• _ABOUT THIS TASK_
Report the tally of lines featuring the word "computer" in the entries below, without anything else.

• _DATA EXTRACT_

──────────────────────────────

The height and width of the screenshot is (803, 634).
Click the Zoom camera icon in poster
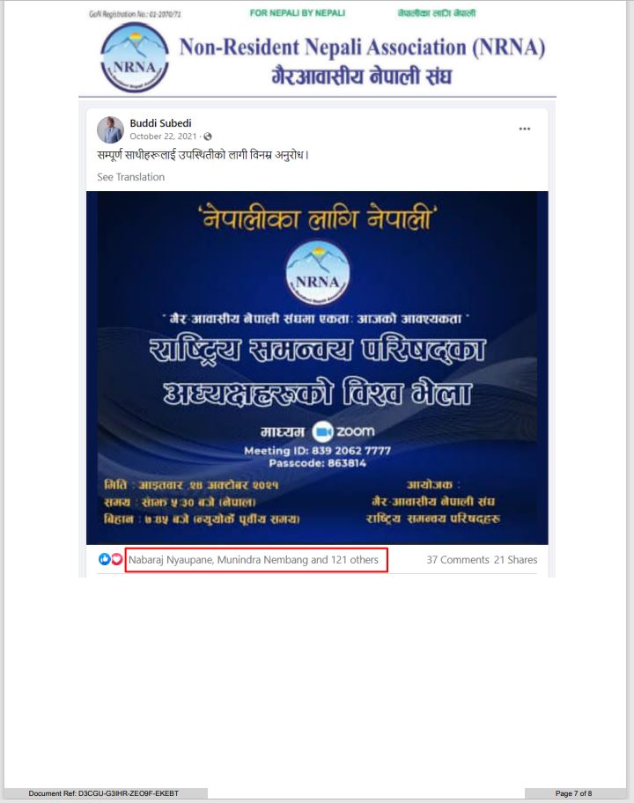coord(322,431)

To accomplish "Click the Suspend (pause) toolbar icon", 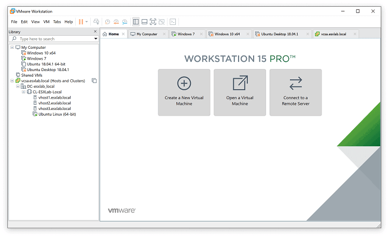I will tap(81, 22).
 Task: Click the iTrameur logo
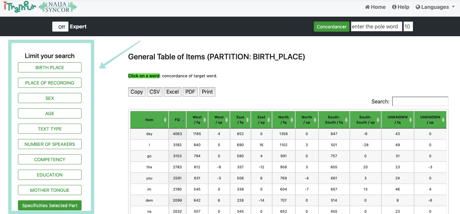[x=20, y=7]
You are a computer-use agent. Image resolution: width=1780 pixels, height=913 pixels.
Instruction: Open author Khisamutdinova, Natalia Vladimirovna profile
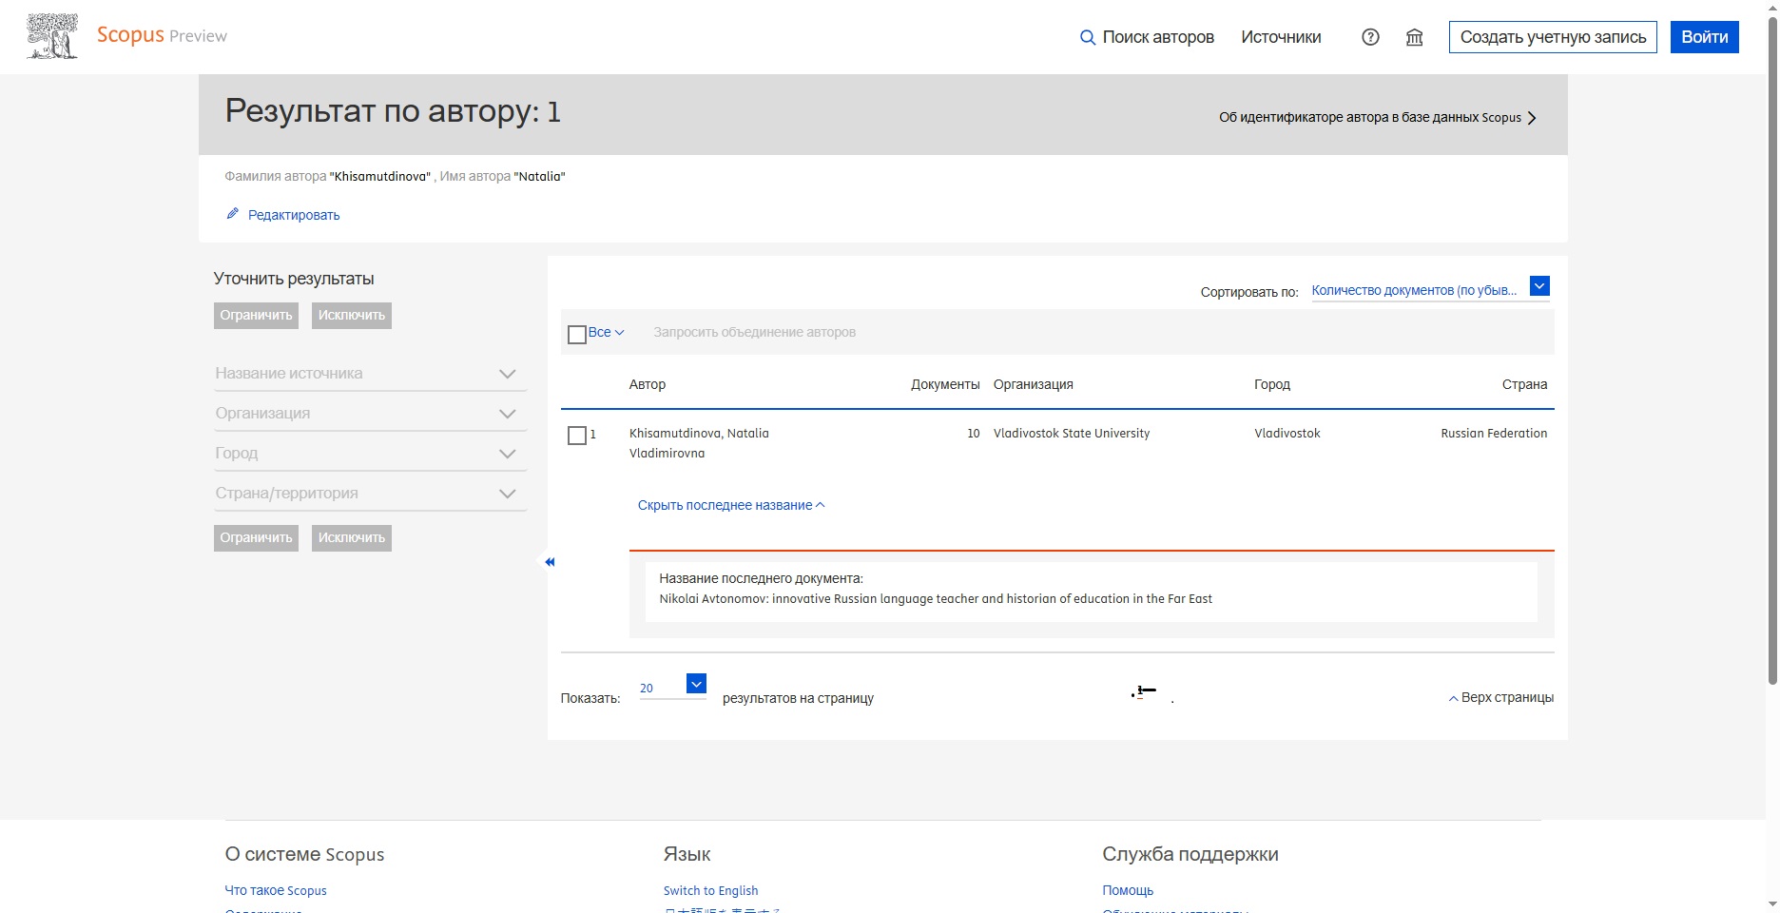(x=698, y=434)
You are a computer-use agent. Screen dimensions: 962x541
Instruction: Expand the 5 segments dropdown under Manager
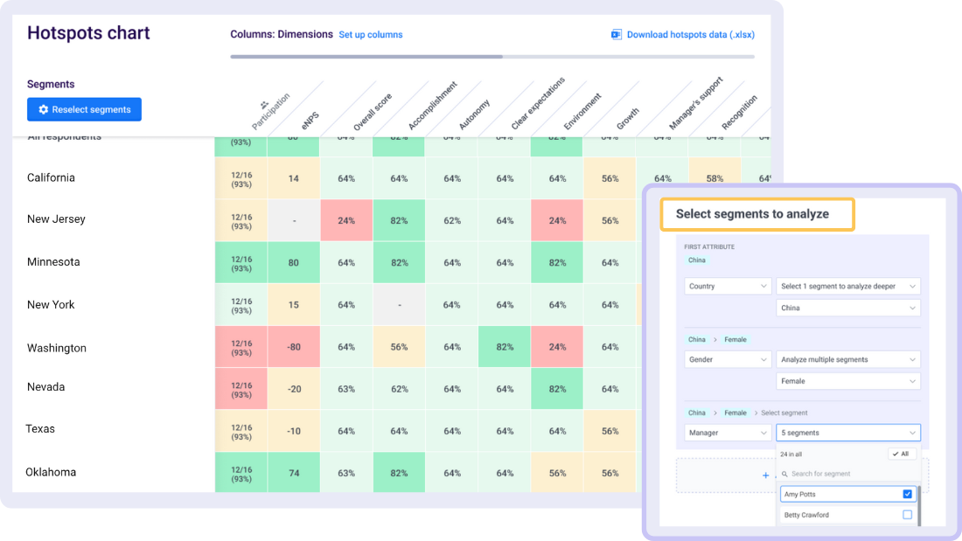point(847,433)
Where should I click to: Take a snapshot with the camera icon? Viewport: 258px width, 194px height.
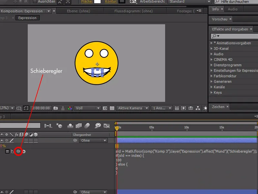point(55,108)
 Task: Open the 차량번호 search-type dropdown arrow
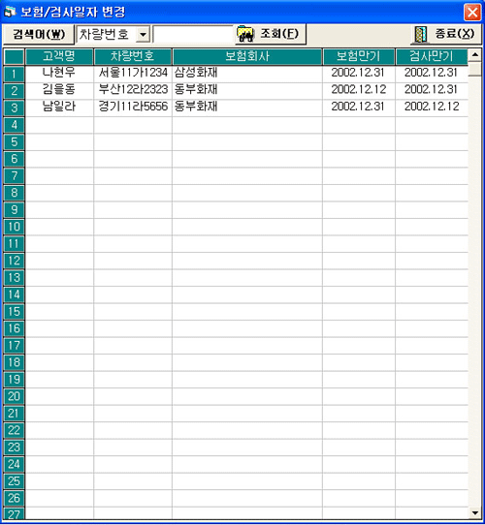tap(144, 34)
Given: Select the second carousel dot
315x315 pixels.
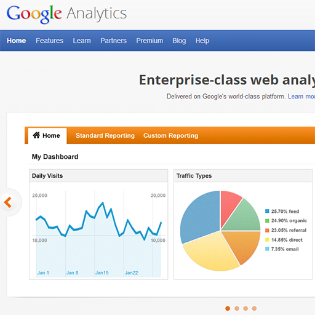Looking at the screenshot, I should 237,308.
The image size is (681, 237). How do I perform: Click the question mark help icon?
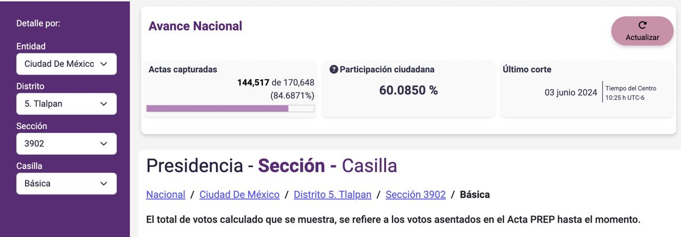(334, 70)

──────────────────────────────

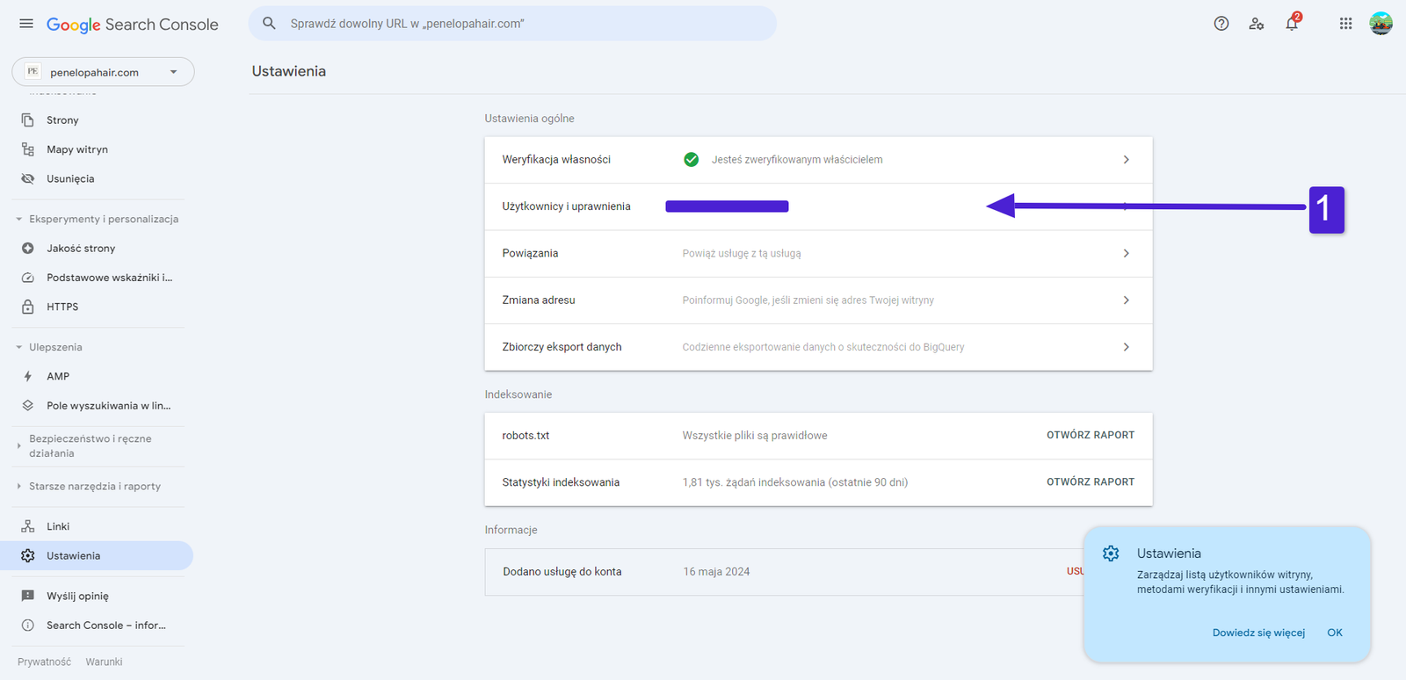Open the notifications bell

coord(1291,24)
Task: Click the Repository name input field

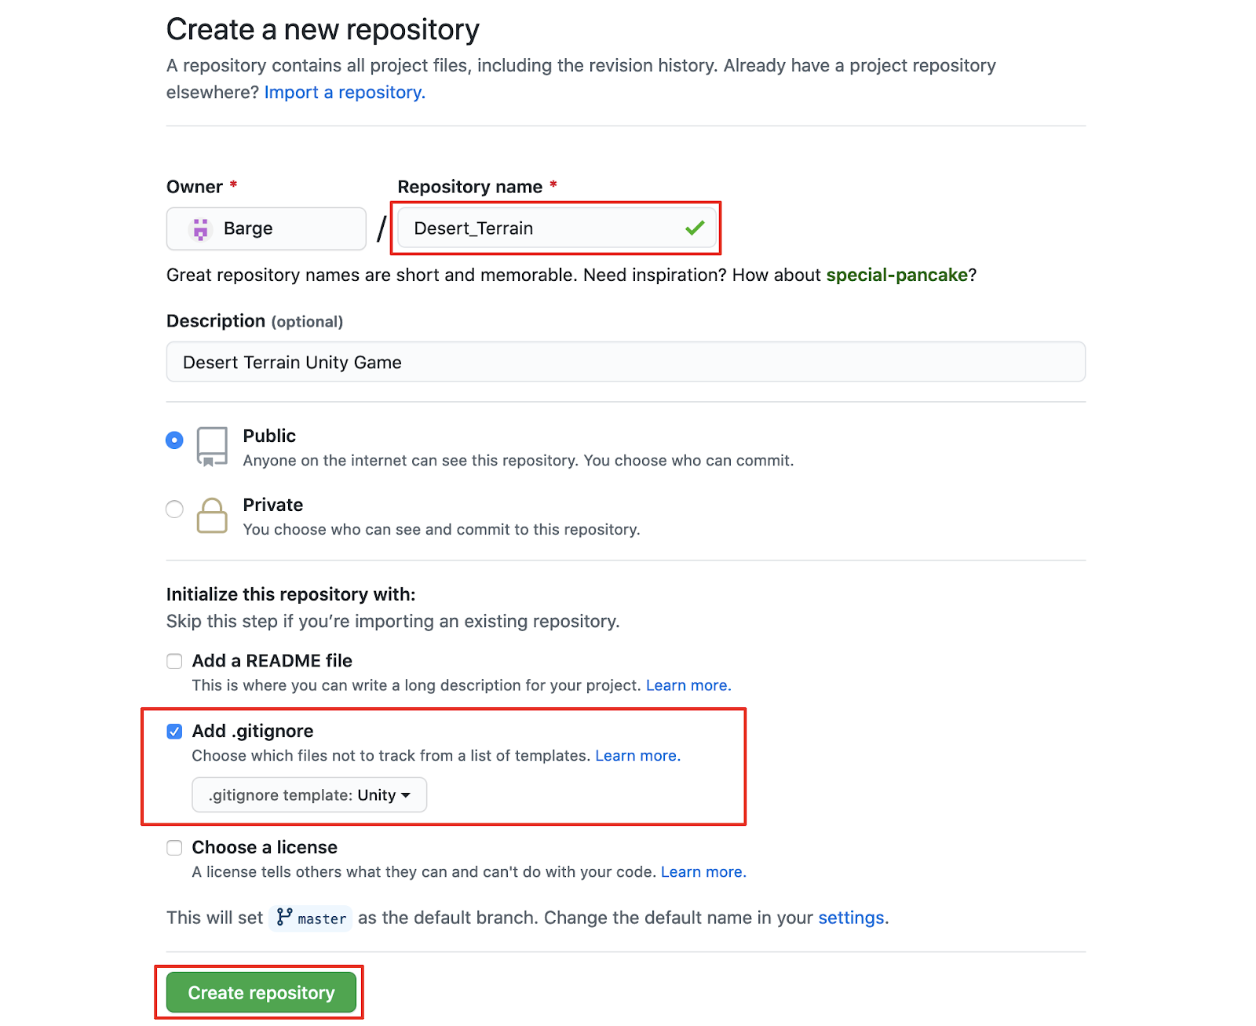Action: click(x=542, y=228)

──────────────────────────────

• _FINISHED EXERCISE_
2